● **Quoted passage**:
+ + + + + + +

THE TRIAL COURT ERRED AND VIOLATED CRIMINAL PROCEDURE LAW 310.10(2)S CONTINUOUS DELIBERATIONS MANDATE BY SUSPENDING JURY DELIBERATIONS FOR MORE THAN 24 HOURS WITHOUT MANIFEST NECESSITY.
The trial court erred when it violated the continuous deliberations mandate of Criminal Procedure Law 310.10(2) and suspended jury deliberations for more than 24 hours where there was no manifest necessity and no intervening weekend or holiday. The lower courts violation of this rule violated Criminal Procedure Law and undermined the validity of the verdict when it suspended jury deliberations for more than 24 hours. Additionally, the trial courts error constituted a mode of proceedings error because it created variance with a basic mandate of law that irreparably tainted the entire trial. The conviction should therefore be vacated and this case remanded to the trial court for a new trial.

+ + + + + + +

● **Records provided**:
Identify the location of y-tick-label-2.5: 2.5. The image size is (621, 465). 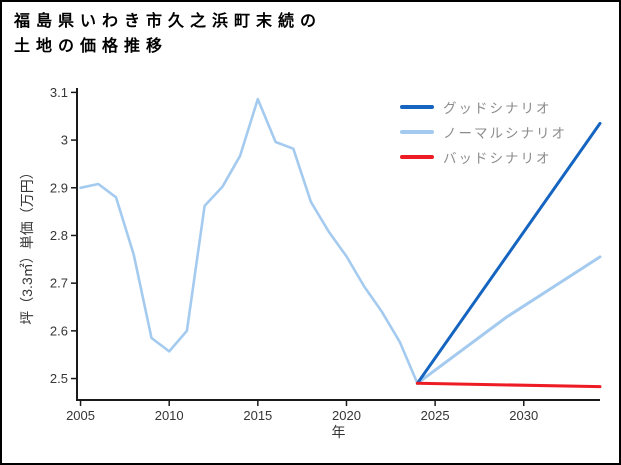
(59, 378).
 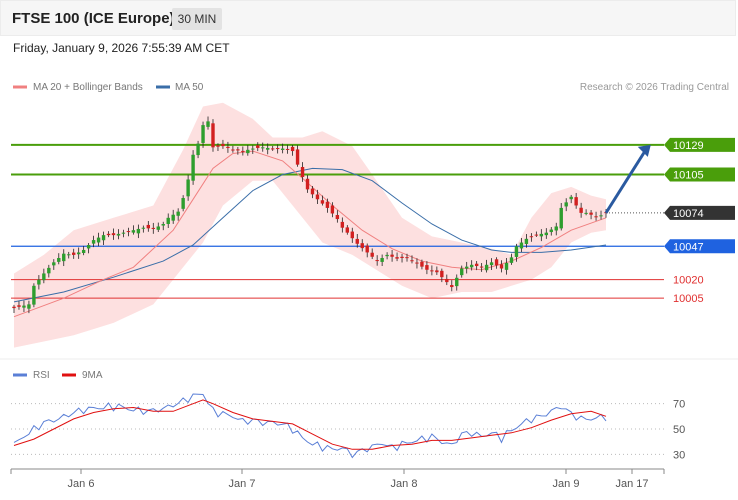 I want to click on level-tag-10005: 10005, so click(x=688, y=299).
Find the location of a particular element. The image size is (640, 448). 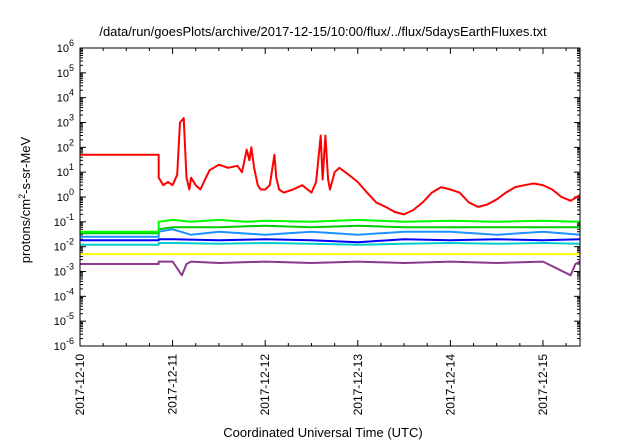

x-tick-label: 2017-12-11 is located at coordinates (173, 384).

+ + + + + + +

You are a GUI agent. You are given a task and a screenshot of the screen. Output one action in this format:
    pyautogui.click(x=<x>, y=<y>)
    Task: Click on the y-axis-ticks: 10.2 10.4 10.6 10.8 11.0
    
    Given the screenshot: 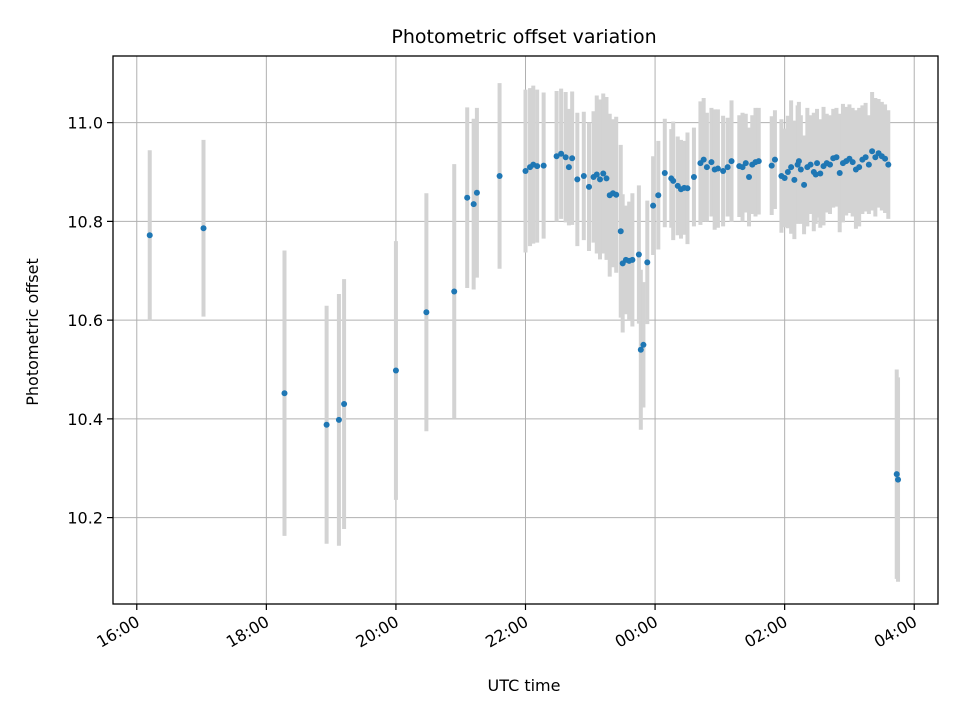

+ + + + + + +

● **Task instructions**:
1/ Update the passage on jury deliberations from "THE TRIAL COURT ERRED AND" through "WITHOUT MANIFEST NECESSITY.", replacing "MANIFEST NECESSITY" with "GOOD CAUSE".
2/ Using the passage on jury deliberations, decide whether each statement agrees with it. Answer yes or no and quote the words that decide it. (a) The suspension of deliberations included an intervening weekend. (b) The passage asks that the conviction be vacated and the case sent back for a new trial. (c) Jury deliberations were suspended for less than 24 hours.

● **Task-by-task outputs**:
1/
THE TRIAL COURT ERRED AND VIOLATED CRIMINAL PROCEDURE LAW 310.10(2)S CONTINUOUS DELIBERATIONS MANDATE BY SUSPENDING JURY DELIBERATIONS FOR MORE THAN 24 HOURS WITHOUT GOOD CAUSE.

2/
(a) No: "no intervening weekend or holiday."
(b) Yes: "The conviction should therefore be vacated and this case remanded to the trial court for a new trial."
(c) No: "suspended jury deliberations for more than 24 hours."